COOKIEGRAPH: Measuring and Countering First-Party Tracking Cookies
arXiv preprint, (2022)
Shaoor Munir, Sandra Siby, Umar Iqbal, Steven Englehardt, Zubair Shafiq, Carmela Troncoso
Recent privacy protections by browser vendors aim to limit the abuse of third-party cookies for cross-site tracking. While these countermeasures against third-party cookies are widely welcome, there are concerns that they will result in advertisers and trackers abusing first-party cookies instead. We provide the first empirical evidence of how first-party cookies are abused by advertisers and trackers by conducting a differential measurement study on 10K websites with third-party cookies allowed and blocked. We find that advertisers and trackers implement cross-site tracking despite third-party cookie blocking by storing identifiers, based on probabilistic and deterministic attributes, in first-party cookies. As opposed to third-party cookies, outright first-party cookie blocking is not practical because it would result in major breakage of legitimate website functionality.

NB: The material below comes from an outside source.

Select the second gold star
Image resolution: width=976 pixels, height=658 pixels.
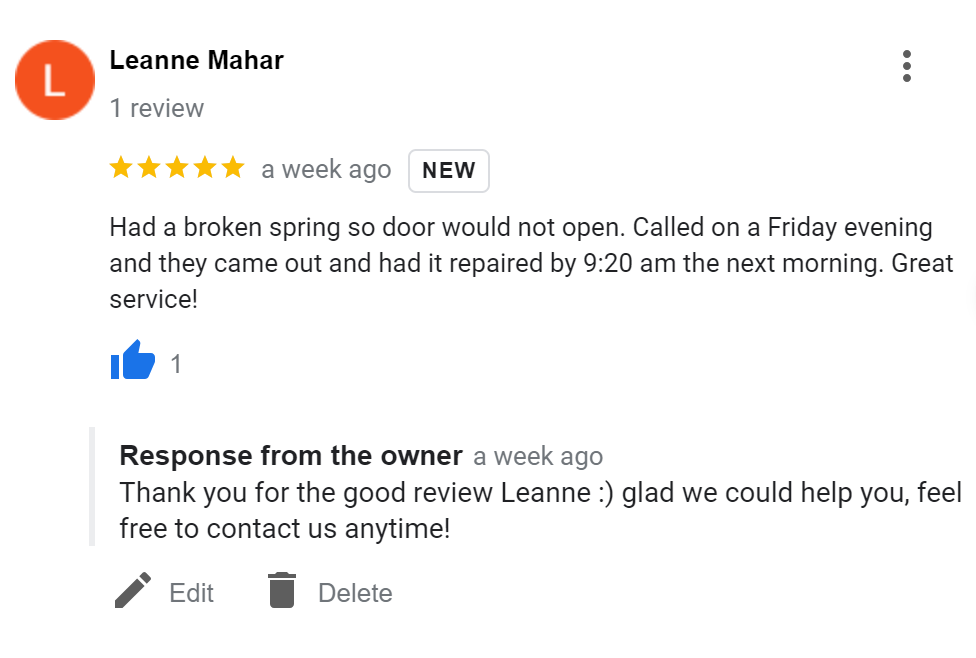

We propose CookieGraph, a machine learning approach that can accurately and robustly detect first-party tracking cookies. CookieGraph detects first-party tracking cookies with 91.06% accuracy, outperforming the state-of-the-art CookieBlock approach by 10.28%. We show that CookieGraph is fully robust against cookie name manipulation while CookieBlock’s accuracy drops by 15.68%. We also show that CookieGraph does not cause any major breakage while CookieBlock causes major breakage on 8% of the websites with SSO logins. Our deployment of CookieGraph shows that first-party tracking cookies are used on 93.43% of the 10K websites. We also find that the most prevalent first-party tracking cookies are set by major advertising entities such as Google as well as many specialized entities such as Criteo.